Dataset entries:
============

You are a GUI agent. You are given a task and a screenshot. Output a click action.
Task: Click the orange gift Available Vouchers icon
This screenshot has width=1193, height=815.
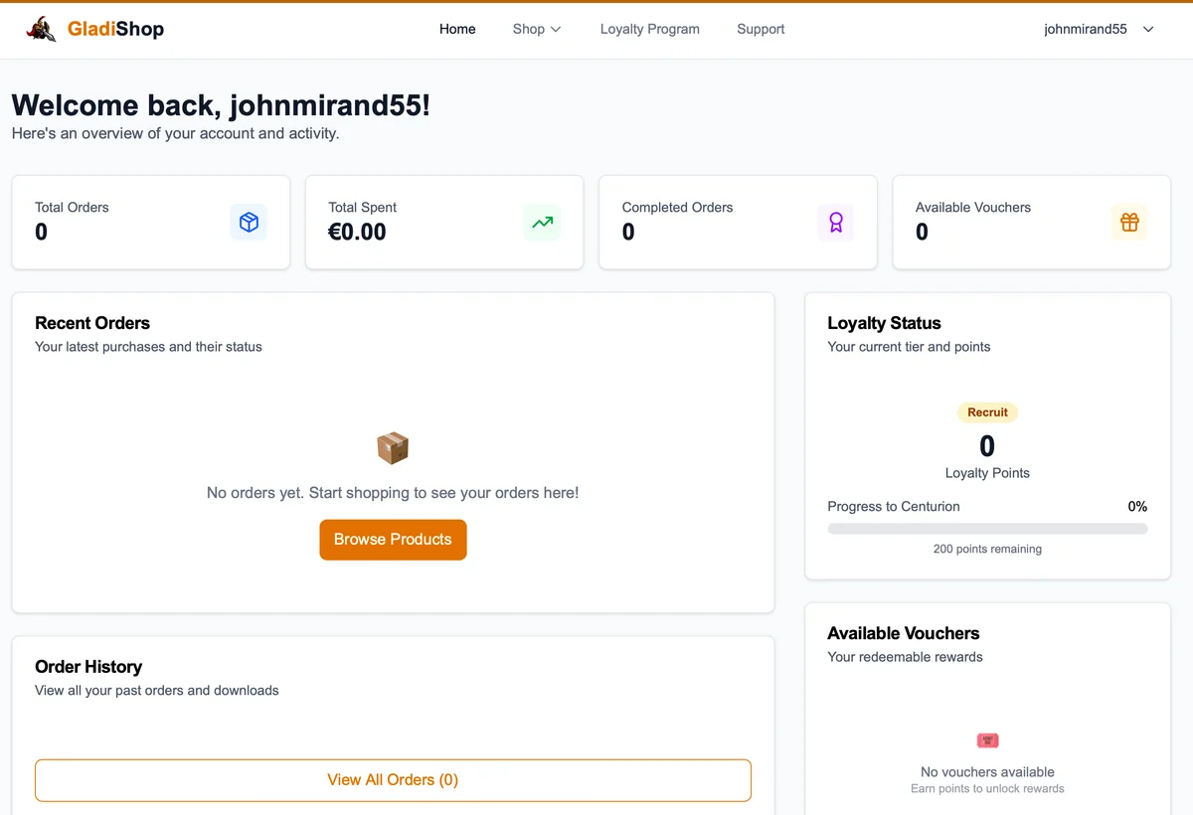coord(1129,223)
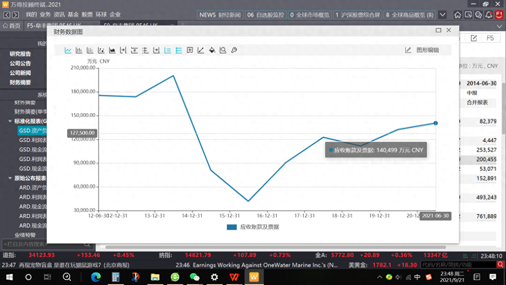Click the grid table icon in chart toolbar
This screenshot has width=506, height=285.
190,50
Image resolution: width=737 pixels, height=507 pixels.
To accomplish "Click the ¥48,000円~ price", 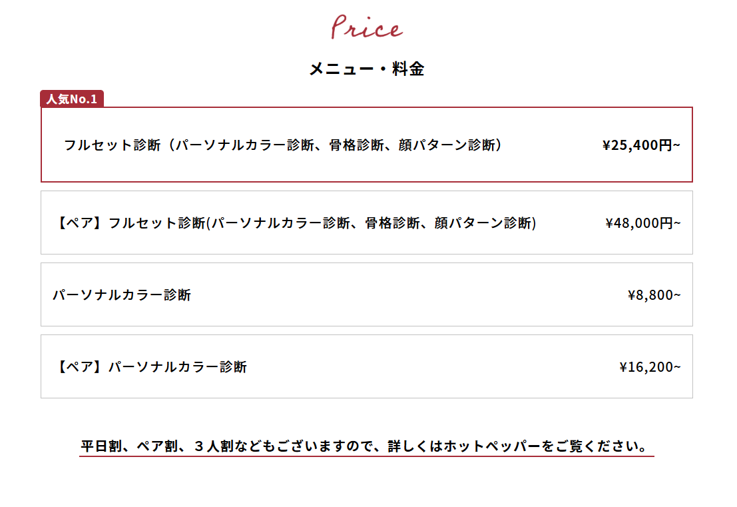I will (x=642, y=223).
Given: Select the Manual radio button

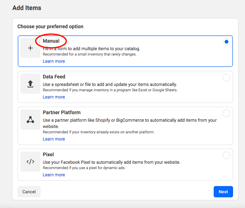Looking at the screenshot, I should coord(226,42).
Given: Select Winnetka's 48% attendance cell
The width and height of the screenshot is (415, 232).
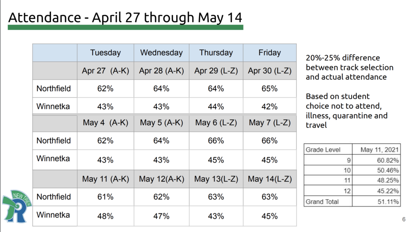Looking at the screenshot, I should tap(105, 216).
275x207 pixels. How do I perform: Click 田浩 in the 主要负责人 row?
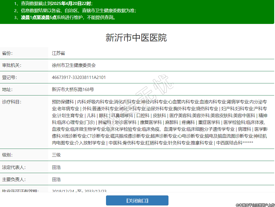pyautogui.click(x=56, y=179)
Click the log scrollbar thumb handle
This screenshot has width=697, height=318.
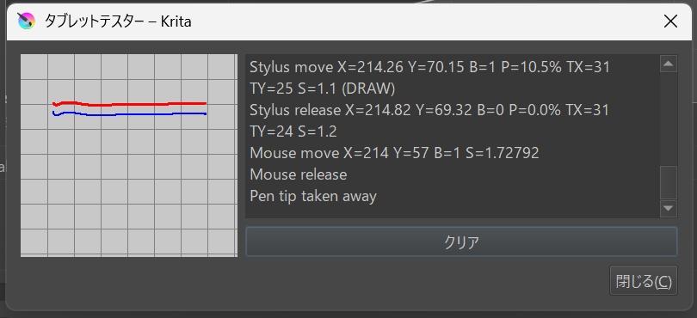(x=668, y=182)
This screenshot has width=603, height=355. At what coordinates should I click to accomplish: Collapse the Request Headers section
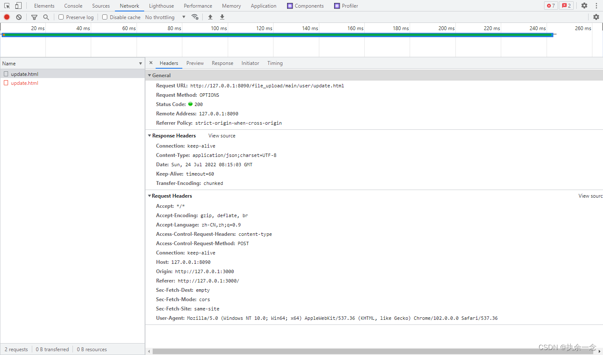(149, 196)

============

Repeat word for word the lines beginning at the one with "Click the log scrollbar thumb handle" and ending at the final line of the records above, both included, and no others. Leave the pictures out.

WRITTEN RESPONSE:
Click the log scrollbar thumb handle
This screenshot has width=697, height=318.
(x=668, y=182)
This screenshot has width=603, height=355. At what coordinates should I click to accomplish: Collapse the Request Headers section
(149, 196)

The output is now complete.